Slothrust (don’t ask me how it’s pronounced) is vocalist and guitarist Leah Wellbaum, Kyle Bann on bass, and Will Gorin on drums. They met as students at Sarah Lawrence College, all students of jazz and blues, which shows in their music, though not too overtly. It has elements of prog and metal, nerd-rock and jazz, grunge and punk. “People have always had trouble comparing us to other bands, but someone recently described us as Nirvana meets Wynton Marsalis, and I loved that,” says Wellbaum.
Everyone Else is their third album, and they seem to have really found their groove. Wellbaum’s lyrics are clever and detailed, veering between winsome and deadly. Likewise their videos, such as this one for “Horseshoe Crab.”
Add surf and goth to the mix, as is evident from the opening instrumental salvo, “Surf Goth,” which features the twang of the former and the dark chordal structures of the latter. “Rotten Pumpkin” is the most overtly pop-punkish song, the sunny strumming of the brief intro giving way to a full-on punk attack including hard and fast rolls from drummer Gorin and repetitive, aggressive lyrics.

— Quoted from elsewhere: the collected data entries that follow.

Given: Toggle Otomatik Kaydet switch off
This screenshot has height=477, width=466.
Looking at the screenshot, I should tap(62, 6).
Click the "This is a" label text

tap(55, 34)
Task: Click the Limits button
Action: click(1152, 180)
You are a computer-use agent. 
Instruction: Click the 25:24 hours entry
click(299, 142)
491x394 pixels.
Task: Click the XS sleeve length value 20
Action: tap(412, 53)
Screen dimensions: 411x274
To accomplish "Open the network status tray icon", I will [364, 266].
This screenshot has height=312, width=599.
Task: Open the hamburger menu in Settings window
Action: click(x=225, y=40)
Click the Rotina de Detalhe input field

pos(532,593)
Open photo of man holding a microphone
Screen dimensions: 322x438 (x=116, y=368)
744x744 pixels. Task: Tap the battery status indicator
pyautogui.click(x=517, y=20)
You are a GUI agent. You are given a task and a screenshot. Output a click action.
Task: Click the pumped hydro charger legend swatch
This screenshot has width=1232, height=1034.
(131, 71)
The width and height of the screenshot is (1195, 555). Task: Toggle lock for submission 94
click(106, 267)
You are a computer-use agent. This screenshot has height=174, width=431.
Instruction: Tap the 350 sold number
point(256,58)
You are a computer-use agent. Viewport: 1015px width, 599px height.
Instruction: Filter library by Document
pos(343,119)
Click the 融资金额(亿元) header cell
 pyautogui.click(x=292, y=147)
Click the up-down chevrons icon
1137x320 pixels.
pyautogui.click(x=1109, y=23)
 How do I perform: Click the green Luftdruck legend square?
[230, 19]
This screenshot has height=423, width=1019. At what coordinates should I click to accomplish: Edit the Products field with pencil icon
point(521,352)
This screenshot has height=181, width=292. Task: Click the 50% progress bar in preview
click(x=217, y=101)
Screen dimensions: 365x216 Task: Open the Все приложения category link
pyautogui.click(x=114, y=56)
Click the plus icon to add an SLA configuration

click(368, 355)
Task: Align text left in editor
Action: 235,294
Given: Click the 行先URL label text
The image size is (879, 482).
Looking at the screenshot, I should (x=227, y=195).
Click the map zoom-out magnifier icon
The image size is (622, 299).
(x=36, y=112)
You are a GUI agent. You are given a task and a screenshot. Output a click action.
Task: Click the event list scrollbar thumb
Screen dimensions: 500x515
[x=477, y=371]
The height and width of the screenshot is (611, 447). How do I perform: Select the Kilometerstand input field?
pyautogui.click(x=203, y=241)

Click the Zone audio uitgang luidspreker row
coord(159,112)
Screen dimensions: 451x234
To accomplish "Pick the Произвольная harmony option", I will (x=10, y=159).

The Nirvana comparison is apt in a way, especially on the songs that I like best so far: “Horseshoe Crab,” “Like a Child Hiding Behind Your Tombstone,” and “The Last Time I Saw My Horse.” The basic scheme is quiet verse/loud chorus, etc. But Wellbaum’s lyrics are more wry and, her delivery more arch or sardonic than angry and the production keeps them closer to the front where they can be deciphered. And what lyrics. Themes of water, birth and death float through the songs like rivers in a disquieting dream. From “Tombstone”:
I think my face looks like glass
But my body feels plastic
Melt me into a bottle
I wish that I was a baby
Sucking on myself
And then there’s the short, sharp “Trial And Error,” a Minutemen-like burst of raw energy and Falstaffian double entendres.
I told you once you were my son
Because you grew inside me
But who says size has an effect
On what I’ll never tell to you
Nerdy lyrics by a female vocalist, embedded in songs that turn on a dime from folksy strumming to pummeling power chords – what’s not to love about Slothrust?